F.D.A. to Restrict Avandia, Citing Heart Risk

By GARDINER HARRIS
Published: September 23, 2010

WASHINGTON — In a highly unusual coordinated announcement, drug regulators in Europe and the United States said Thursday that Avandia, the controversial diabetes medicine, would no longer be widely available.

The drug’s sales will be suspended entirely in Europe, while patients in the United States will be allowed access to the medicine only if they and their doctors attest that they have tried every other diabetes medicine and that patients have been made aware of the drug’s substantial risks to the heart. Patients now taking Avandia may continue to do so.

The Food and Drug Administration’s decision shows that the Obama administration is taking a harder line on drug safety issues, even in the face of scientific uncertainty. Along with its announcement, the agency for the first time immediately posted on its Web site internal memorandums from top staff members that in some cases offered entirely contradictory advice. Dr. Margaret Hamburg, the agency’s commissioner, said that passions within the agency had run high on the Avandia decision.

“As F.D.A. commissioner, my job would be infinitely easier if we had consensus and full scientific clarity,” she said.

Dr. Steven Nissen, a Cleveland Clinic cardiologist whose studies highlighted Avandia’s heart attack risks, said that the decision brought an end to “one of the worst drug safety tragedies in our lifetime,” adding that it was “essential to fully investigate what went wrong with the regulatory process to prevent this type of tragedy from endangering patients in the future.”

One study estimated that from 1999 to 2009, more than 47,000 people taking Avandia needlessly suffered a heart attack, stroke or heart failure, or died.

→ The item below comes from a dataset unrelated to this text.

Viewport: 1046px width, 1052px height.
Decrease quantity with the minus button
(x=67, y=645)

The decision on Avandia signals a new era in the treatment of diabetes, a disease that is reaching epidemic proportions in much of the industrialized world. Because of Avandia, the F.D.A. announced in 2008 that it would no longer approve medicines simply because they help diabetics control blood sugar levels — the standard for more than 80 years. Instead, the F.D.A. now insists that drugmakers conduct trials lasting at least two years to show that their medicines do not hurt the heart and that they improve the quality or length of diabetics’ lives, far tougher tests.

The Avandia story also begins a new and unsettling period for pharmaceutical companies because Avandia’s risks became known only after Dr. Nissen analyzed data from clinical trials that GlaxoSmithKline, the maker of the drug, had been forced to post on its Web site as a result of a legal settlement. Such public postings are increasingly the norm, which means that drugmakers can no longer easily hide or control scientific information about their medicines.

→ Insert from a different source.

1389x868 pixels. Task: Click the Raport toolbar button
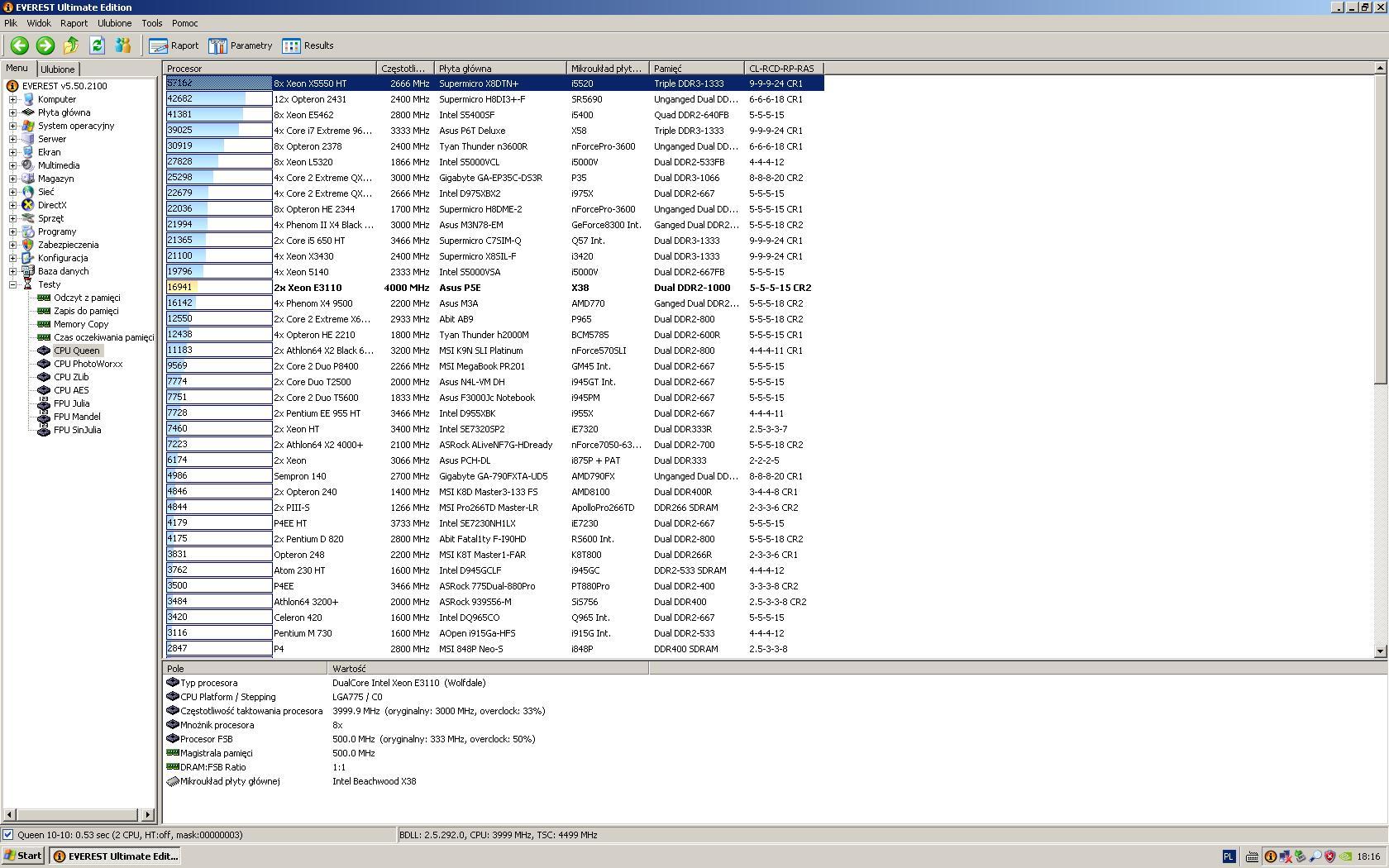[174, 46]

The agency’s decision to order restrictions on Avandia’s sales also demonstrates that the F.D.A. — given new powers over drugmakers and drug distribution in a 2007 law — intends to use those powers. The agency has now ordered that dozens of drugs be sold only with special restrictions.

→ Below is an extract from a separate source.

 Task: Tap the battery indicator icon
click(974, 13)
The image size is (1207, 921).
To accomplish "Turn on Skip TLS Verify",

In explaining why the F.D.A. decided against only adding more warnings to Avandia’s label, Dr. Janet Woodcock, director of the F.D.A.’s drug center said, “We know that labels are often not read.” It was an extraordinary acknowledgment from a veteran of an agency that for decades relied almost exclusively on label warnings to control drug use.

The suspension and restrictions all but ensure that Avandia’s sales — $1.19 billion last year and $3.2 billion as recently as 2006 — will plunge as regulatory authorities around the world are bound to follow with similar restrictions. Avandia was once the biggest-selling diabetes drug around the world, but concerns about heart attack risks have already cut sales. There are about 600,000 people currently taking Avandia in the United States, Dr. Hamburg said at a press conference. “I think the numbers will go down very, very significantly with these new requirements.”

GlaxoSmithKline responded that “the company continues to believe that Avandia is an important treatment for patients with Type 2 diabetes” and is working with the F.D.A. and European regulators “to implement the required actions.” The company promised that it would end Avandia promotions around the world.

The restrictions will take months to put in place. Patients now taking Avandia should continue to do so until they can consult their doctors, said Dr. Joshua Sharfstein, the F.D.A.’s principal deputy commissioner. But he said that doctors should now consider switching patients to other medicines.

European regulators began their own reassessment of Avandia in July after seeing a study of the drug by F.D.A. medical officers and another by Dr. Nissen in advance of a July F.D.A. advisory meeting. Once each agency learned of the other’s impending and similar decision — both were reached independently, Dr. Hamburg emphasized — they decided to coordinate their announcements.

Several consumer groups said that the F.D.A. should have removed Avandia from the market just as the Europeans did.